I was in your position this time last year so couldn't read and run.

Firstly ignore the (probably well meaning) CMPA is trendy comment, utter bullshit and you know if something isn't quite right and if things have improved with dietary changes. I agree with cutting soya out too though, my son was worse with soya than CMP but you should be referred to peads for a review and time with a dietician to ensure your both getting what you need nutritionally - if you haven't already. I would also if you have the patients or reserve try and get him napping in a cot as a priority.

Motherhood is bloody bloody tough, hard going, relentless, mind numbing at times, all encompassing especially with a baby that requires alot of input and I truly think it's hard to understand this unless you've been there and experienced it day in day out. At 5months there was no flexibility with my son at all, couldn't 'tweak' naps or just make him fit in with what I wanted to do, didn't sleep well overnight the list goes on and I too wondered what I was doing wrong? is this what life is now? What am I missing? Am I depressed or am I just not cut out for this?!! Then I decided not to worry about classes or timings or how other people's babies were as my LB is how he is, that's him and although what I had in my head of motherhood is nothing like our reality, nothing I did or was doing was going to change that and trying to was just more stressful. I can guarantee you even those with 'easy' babies will have moments of just wanting to scream or cry with frustration or just sheer 'I haven't got a clue what to do'!!

My son is now 17m and from a year onwards things have massively improved, he became more flexible and adaptive and walking has certainly helped. It does improve, it's still hard work but the rewards are more tangible. Your doing your best and that's all you can do, sending solidarity! X

Mississippilessly · 15/02/2019 08:49

Thanks everyone, the replies have been reassuring. 'Mental load' is exactly how i would describe it. Its knackering.

I dont know if he has CMPA. The nappies arent very nice. My paed appt isnt til late April. He is also being treated for reflux which again I'm not convinced he has bit when I took him off the meds his sleep got much worse so maybe he does.

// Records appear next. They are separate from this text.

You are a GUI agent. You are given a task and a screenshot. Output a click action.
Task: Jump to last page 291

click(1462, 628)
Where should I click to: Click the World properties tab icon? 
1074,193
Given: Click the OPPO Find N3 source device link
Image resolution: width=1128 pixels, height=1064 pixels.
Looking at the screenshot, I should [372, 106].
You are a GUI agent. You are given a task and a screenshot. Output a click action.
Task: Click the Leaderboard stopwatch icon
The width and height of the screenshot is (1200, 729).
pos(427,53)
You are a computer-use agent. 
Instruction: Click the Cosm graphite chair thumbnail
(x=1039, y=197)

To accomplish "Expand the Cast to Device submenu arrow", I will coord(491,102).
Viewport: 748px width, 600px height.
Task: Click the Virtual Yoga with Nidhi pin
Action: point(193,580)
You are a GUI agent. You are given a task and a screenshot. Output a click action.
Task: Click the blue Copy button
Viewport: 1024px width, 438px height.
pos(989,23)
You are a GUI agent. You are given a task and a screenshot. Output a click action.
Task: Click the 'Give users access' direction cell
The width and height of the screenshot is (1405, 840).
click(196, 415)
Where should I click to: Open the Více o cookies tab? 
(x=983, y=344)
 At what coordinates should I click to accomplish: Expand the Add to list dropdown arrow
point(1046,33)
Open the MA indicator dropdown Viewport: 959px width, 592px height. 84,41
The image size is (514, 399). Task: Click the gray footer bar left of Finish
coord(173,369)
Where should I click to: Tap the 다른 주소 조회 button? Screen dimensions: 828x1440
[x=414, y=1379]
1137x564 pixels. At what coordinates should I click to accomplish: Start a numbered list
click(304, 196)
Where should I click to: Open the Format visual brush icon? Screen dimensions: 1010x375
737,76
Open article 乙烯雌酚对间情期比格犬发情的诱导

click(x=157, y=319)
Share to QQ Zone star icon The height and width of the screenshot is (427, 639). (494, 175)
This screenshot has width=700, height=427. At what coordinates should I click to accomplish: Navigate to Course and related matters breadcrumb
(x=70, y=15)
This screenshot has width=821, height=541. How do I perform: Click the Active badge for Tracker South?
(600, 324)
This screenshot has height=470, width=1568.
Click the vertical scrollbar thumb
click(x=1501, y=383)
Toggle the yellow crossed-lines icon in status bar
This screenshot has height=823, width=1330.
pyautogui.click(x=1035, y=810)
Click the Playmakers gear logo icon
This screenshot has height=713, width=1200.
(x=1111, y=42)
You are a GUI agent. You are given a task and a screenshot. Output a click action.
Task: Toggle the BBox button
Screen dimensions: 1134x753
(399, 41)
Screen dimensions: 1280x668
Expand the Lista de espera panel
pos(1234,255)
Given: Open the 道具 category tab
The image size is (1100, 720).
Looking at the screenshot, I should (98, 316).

The 'routine' is killing me because it's still so unpredictable (eg today he woke at 5) but I'm so scared he just doesn't get enough sleep. If I didn't take him out in the sling/take him for drives he would never nap.

I'm just so tired of it.

OP posts:
SlB09 · 16/02/2019 22:40

Late April is a long time to wait!! My son was treated with gaviscon then ranitadine for reflux - CMPI only diagnosed at 12m as I took him off the reflux meds then soya around 6weeks later as he still wasn't right or happy. 'routine' didn't happen for us until between 8-10m and most babies will wax and wane so don't feel your doing anything wrong. It's OK to be exhausted with it all, it's bloody hard. Speak to your HV or GP and talk it through, in my case the HV was lovely and it's their bread and butter, she knew the difference between being knackered & PND as she saw it all the time and was lovely - I did have mild PND which with support very quickly got better but my mum has often said to me she doesn't know how we got through those early days with how my LB was and looking back I don't either, but you do! You will get there & it will get easier I promise.